La vida te da con una mano para pronto arrebatártelo con la otra. Nos enteramos de que, finalmente, Gábriel logró cazar al gran amor de su adolescencia, la madre de Lukas, después de varios años de espera durante los cuales ella estuvo casada con otro hombre. Mara era enfermera en un suburbio de Budapest y, un día a la semana, trabajaba como voluntaria en una prisión. El gran miedo de Gábriel era que se contagiara de la tuberculosis que circulaba entre los internos. Pero no fue la tuberculosis lo que se la llevó, sino el fuego. En una cabaña de veraneo que les habían prestado unos amigos, el último día de sus semanas de vacaciones, el fuego que prendió en un montón de ropa que había en la cama, todo sucedió muy rápido. Gábriel había salido al bosque para limpiar algunas trampas para perdices. En realidad, salió porque habían discutido, ellos, que apenas discutían, riñeron por una nadería, algo relacionado con los niños, sus dos hijos. Ella, Mara, pensaba que él era demasiado blando con ellos, siempre tenía que ir a quitarle hierro a la cosa cuando ella los reprendía. Y así no servía de nada y ella se avergonzaba después por haber sido demasiado dura. Empezaron a discutir. Tras una breve disputa, él salió de la casa. Cuando volvía, vio en la distancia la cabaña de madera pasto de las llamas.

Al cabo de un largo silencio, Gábriel empieza a hablar del otro hijo, de que había otro niño, el hermano mayor de Lukas. Mientras la casa ardía, cuando Gábriel se acercaba por el sendero de grava y la vio en llamas, Lukas había logrado salir. Pese a que era el más pequeño. O quizá por eso precisamente, porque, a diferencia de los otros dos, él no pensó en nadie más que en sí mismo y corrió sin más. La madre y el hermano seguían allí dentro. Las quemaduras de Lukas indicaban que había salido del corazón del fuego, pero lo único que él mismo pudo contar fue algo relacionado con una vela en la cama. Después, cuando examinaron la casa calcinada, concluyeron que el incendio había comenzado en el dormitorio. A la madre y al hermano, András, los hallaron en el suelo de la cocina, donde, seguramente, cayeron en una trampa de humo tóxico.

A Lukas le da de pronto un fuerte dolor de cabeza y sale. Un recuerdo que le provoca un fogonazo, ¿en forma de migraña? Tal vez el hermano, el recuerdo de alguien con quien compartía cama, un nombre o un olor… El caso es que me aparta con la mano y se va. Yoel me convence de que lo deje en paz.

Gábriel habló del hermano como si estuviese convencido de que Lukas se acordaba de él, les dice Yoel más tarde. «¿Estás seguro de que no…?» «¡No!», responde Lukas obstinado. «No lo recuerdo. Quizá sabía de su existencia, pero en ese caso, lo había olvidado. Nadie me dijo nunca una palabra de ningún hermano».
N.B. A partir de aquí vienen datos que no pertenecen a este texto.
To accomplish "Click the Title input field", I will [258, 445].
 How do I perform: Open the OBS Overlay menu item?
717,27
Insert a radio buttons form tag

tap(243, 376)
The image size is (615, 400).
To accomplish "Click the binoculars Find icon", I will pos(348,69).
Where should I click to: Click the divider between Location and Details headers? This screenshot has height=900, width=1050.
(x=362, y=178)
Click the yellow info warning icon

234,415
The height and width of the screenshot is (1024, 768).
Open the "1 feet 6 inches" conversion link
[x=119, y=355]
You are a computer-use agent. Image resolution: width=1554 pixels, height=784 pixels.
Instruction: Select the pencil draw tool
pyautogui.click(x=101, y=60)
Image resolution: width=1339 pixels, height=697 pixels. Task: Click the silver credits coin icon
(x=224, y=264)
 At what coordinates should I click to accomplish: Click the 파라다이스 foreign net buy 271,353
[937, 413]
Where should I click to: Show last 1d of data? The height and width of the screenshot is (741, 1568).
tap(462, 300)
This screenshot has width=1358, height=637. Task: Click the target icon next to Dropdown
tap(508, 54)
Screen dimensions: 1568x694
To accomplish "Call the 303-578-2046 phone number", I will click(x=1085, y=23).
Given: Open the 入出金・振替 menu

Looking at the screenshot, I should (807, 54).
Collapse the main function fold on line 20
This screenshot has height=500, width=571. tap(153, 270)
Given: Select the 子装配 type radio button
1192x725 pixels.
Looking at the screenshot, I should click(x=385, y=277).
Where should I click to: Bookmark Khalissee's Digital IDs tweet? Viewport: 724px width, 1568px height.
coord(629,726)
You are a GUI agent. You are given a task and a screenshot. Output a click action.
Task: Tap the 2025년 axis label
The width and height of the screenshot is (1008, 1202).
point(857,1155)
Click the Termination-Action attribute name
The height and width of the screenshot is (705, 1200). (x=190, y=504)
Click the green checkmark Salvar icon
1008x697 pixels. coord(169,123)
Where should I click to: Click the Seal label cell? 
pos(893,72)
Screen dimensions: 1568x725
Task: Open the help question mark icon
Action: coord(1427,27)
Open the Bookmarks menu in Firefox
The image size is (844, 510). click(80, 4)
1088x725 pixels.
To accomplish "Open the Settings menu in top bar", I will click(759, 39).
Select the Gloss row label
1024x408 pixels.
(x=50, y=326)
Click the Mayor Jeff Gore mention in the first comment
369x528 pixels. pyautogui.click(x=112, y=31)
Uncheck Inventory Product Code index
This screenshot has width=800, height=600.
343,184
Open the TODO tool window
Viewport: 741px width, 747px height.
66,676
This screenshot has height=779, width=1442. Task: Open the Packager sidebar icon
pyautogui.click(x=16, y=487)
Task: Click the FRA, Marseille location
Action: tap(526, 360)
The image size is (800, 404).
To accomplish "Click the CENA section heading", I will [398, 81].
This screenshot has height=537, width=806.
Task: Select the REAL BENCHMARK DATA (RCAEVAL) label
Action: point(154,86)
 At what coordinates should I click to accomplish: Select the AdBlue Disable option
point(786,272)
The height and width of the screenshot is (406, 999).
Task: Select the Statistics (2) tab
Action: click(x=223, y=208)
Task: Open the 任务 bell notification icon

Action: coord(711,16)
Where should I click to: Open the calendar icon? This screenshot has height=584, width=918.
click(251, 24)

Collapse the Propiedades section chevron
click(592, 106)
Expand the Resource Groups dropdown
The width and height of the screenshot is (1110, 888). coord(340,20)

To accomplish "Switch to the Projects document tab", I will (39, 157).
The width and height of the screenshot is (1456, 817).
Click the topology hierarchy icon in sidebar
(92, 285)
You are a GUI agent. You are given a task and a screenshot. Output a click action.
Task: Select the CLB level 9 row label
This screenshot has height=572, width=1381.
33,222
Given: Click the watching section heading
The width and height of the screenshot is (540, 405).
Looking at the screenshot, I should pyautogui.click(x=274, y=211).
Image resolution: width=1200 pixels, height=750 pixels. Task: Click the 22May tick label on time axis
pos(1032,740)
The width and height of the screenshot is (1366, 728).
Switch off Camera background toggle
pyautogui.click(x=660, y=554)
Más de una vez había notado yo algo entre Lukas y su padre —sin saber a ciencia cierta de qué se trataba—, lo extraño de su modo de mirarse cuando alguno de los dos entraba en la habitación. Una sombra de decepción en la mirada. Como si pensaran: «Claro, fuiste tú quien sobrevivió. Fuimos tú y yo. No los otros dos. Ellos se quedaron entre las llamas. Nos tocó a nosotros…». Aún, tantos años después del incendio en la cabaña de veraneo, tenían aquella mirada.